I was checking my messages after returning home from a Walleye Tournament last weekend and noticed one from my young friend Taylor Klimczak. It said are you in for a day of trolling some cranks tomorrow.
I meet Taylor when Andy Yu and Lonny Michel of Wannabe Fisherman added him to their Pro Staff Team this spring. I had the opportunity one evening to troll some cranks with him earlier this summer. I was pleasantly surprised by the knowledge this young angler poised about trolling crank baits. Over the summer were unable to hook up again for another trip, however I was free so how could resist the offer.
The next day with Taylors’ new to him boat, a 18 foot 2001 Tracker Targa in tot, we were on our way.
Once at the lake we found our bait balls over open water and seen some big marks which we assumed were Walleye near them and began setting lines. By using the Precision Trolling app, we were able to let out the proper amount of line that would allow us to place our cranks just above the marks.
For those who are wondering what the Precision Trolling App is, it’s a app with dive charts of most crank baits on the market. It shows you how deep a crank bait will dive to and how much line you should let out for the crank bait to achieve the target depth you want it to run at.
After numerous passes and changing cranks on each pass without any contact Taylor picked up his lead core trolling rod. What he did next took me by surprise. It wasn’t a crank bait he picked up to attach to the lead core but a spinner rig.
I just had to asked him what made him try this. He replied, I started using lead core last year with crank baits. This year on slower days I was looking for a technique to get spinners down deep on suspended fish. After trying other methods with not too much luck I tried just running them on lead core.
Taylor said that he doesn’t know if it’s cause he was able to estimate his depths better with lead core or that it just doesn’t spook fish as much as those other techniques, but he has had more success pulling spinners on lead than any other method when targeting fish suspended in the water column.
He told me that he was guiding his friend Paul Kerash this past weekend using this technique which resulted in the biggest walleye of the day along with many other quality walleyes being boated throughout the day.
The set up Taylor uses is Suffix 832 advanced 18lb test lead core which he then he ties a 30ft 10lb mono leader. He then attaches the mono leader to the lead core with a barrel swivel. Each color of the lead core is 30 feet long and at 2 mph will drop the spinner rig 7 feet down in the water column.

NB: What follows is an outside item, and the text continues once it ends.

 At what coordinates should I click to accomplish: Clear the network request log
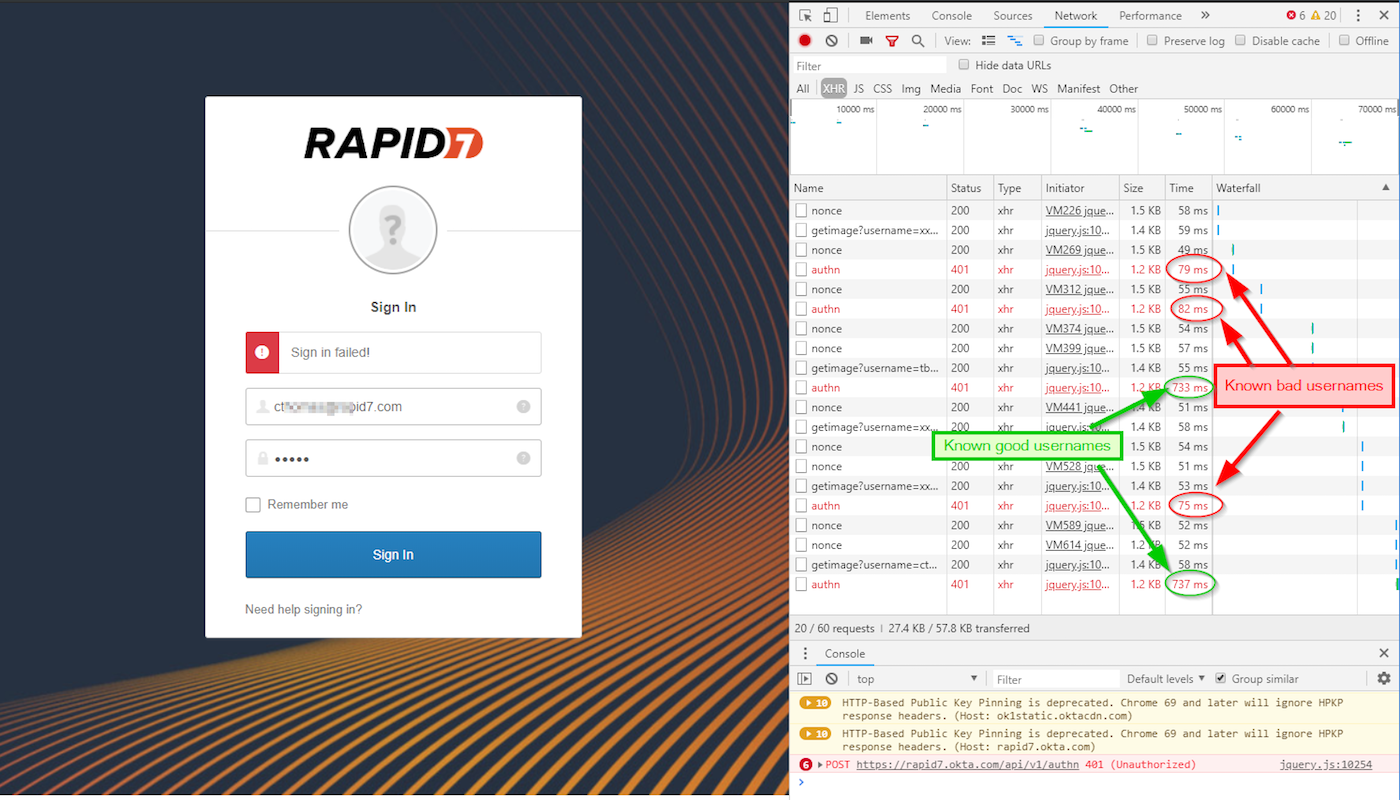(831, 41)
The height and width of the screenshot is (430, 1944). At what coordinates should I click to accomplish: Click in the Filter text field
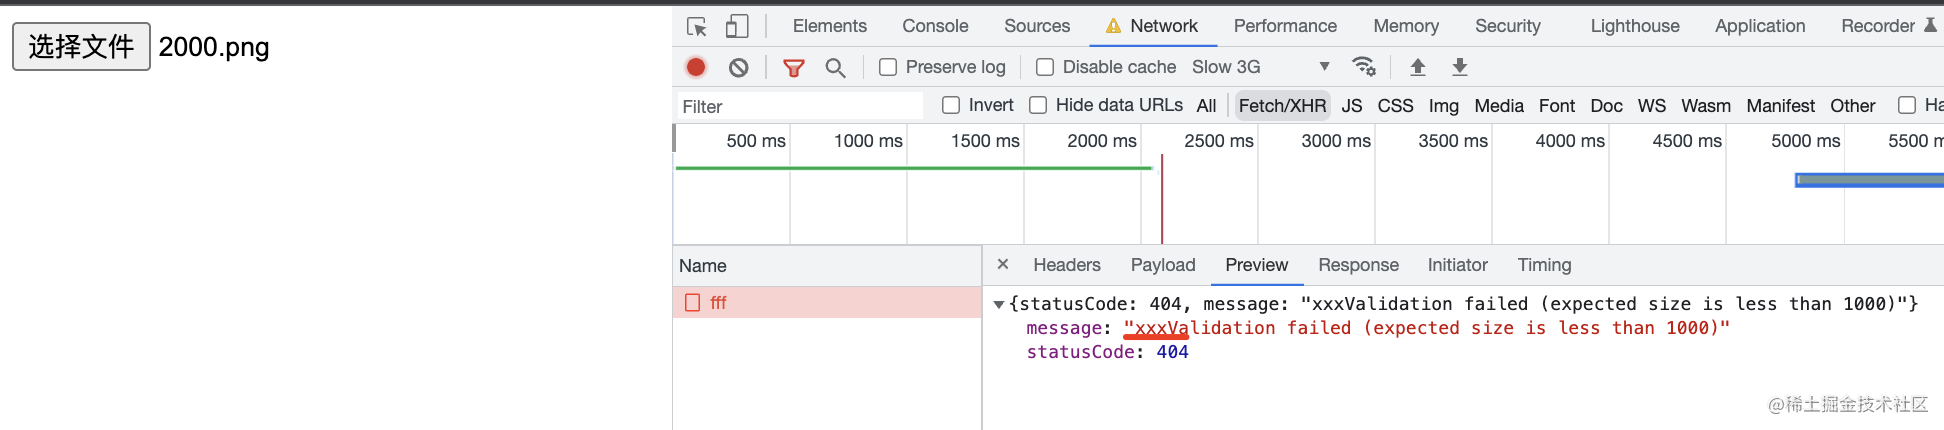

The nice thing about lead core is that it is speed dependent. This means the faster you troll the more it will rise in the water column and the slower you troll the more it will drop in the water column. Lead core also raises and falls gradually were other techniques have a herky jerky rise and fall to them.

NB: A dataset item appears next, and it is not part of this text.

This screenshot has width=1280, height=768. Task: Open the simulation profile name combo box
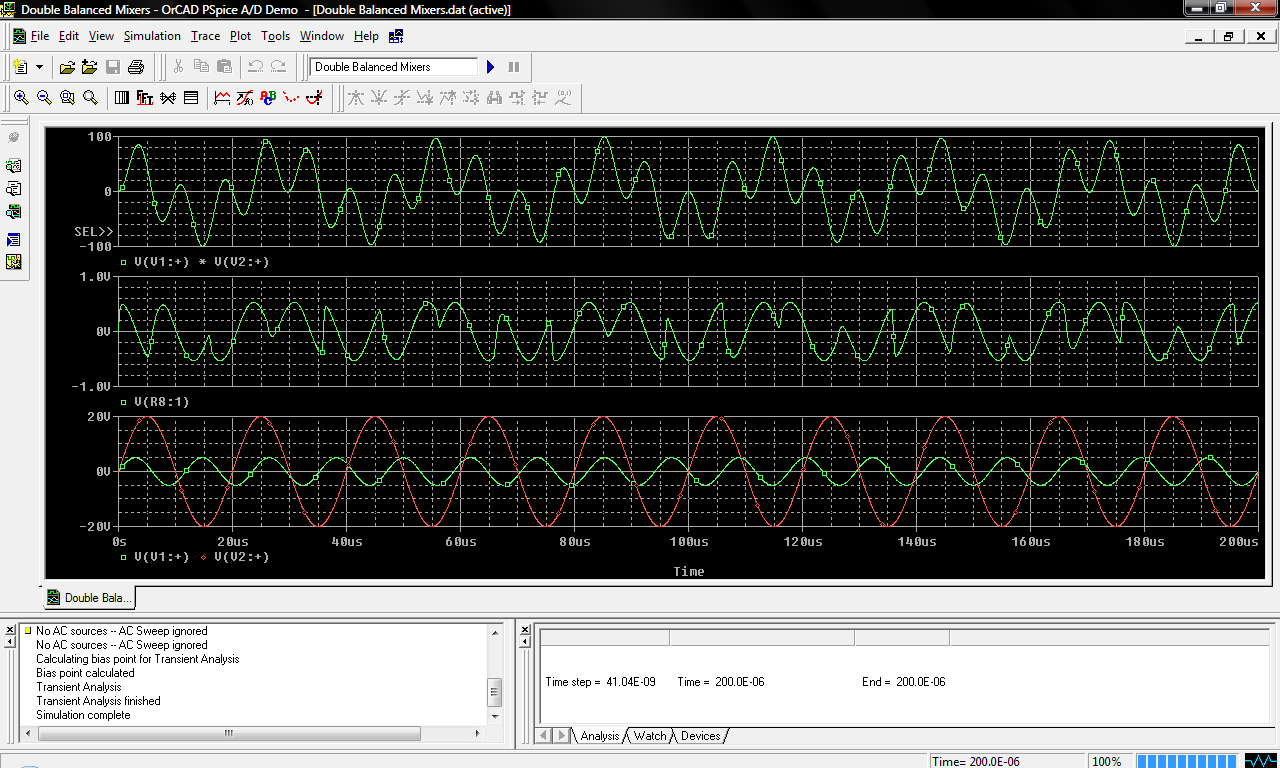(394, 67)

I don’t know if this is something new however in all the years I have spent reading articles, watching videos/fishing shows or fishing, I don’t recall ever seeing or hearing about this technique. If it has been around for awhile well I felt that it deserved to be mentioned again.

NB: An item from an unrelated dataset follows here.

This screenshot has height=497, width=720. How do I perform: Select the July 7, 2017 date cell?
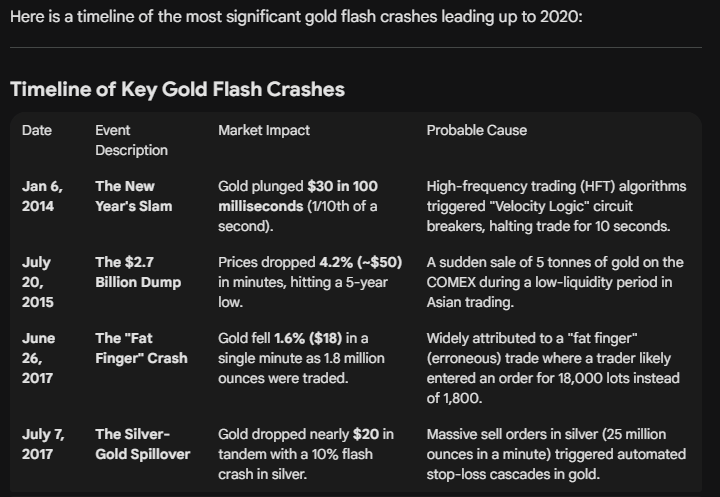click(41, 444)
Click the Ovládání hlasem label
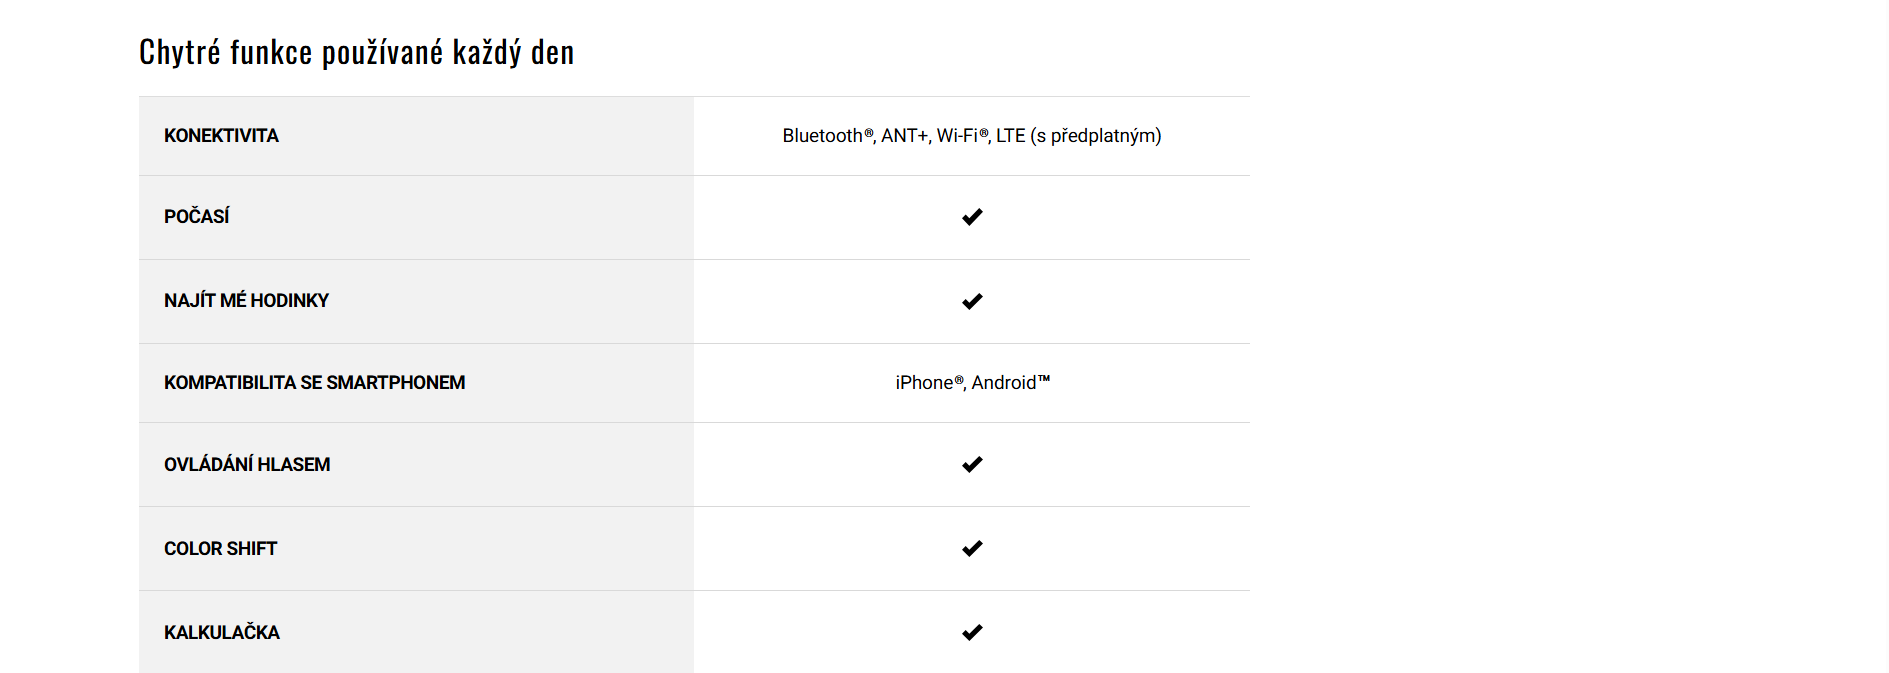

By the pictures of all the hogs Taylor has caught and posted on face book over this season from different water bodies is proof enough for me that it works.
Taylor also believes in catch and release. All of the giants he has caught this season were released to swim and spawn again. By releasing them, he feels will ensure for a healthy fishery for the future.
I want to Thank Taylor for a great day on the water and for the new technique that I to will be adding to my bags of tricks now. Although we didn’t catch any on it this trip we did manage a nice 25 incher that fell victim to my crank bait along with a couple of Pike and another 17 inch walleye. Can’t beat that for a slow day of fishing, just image if the bite was on.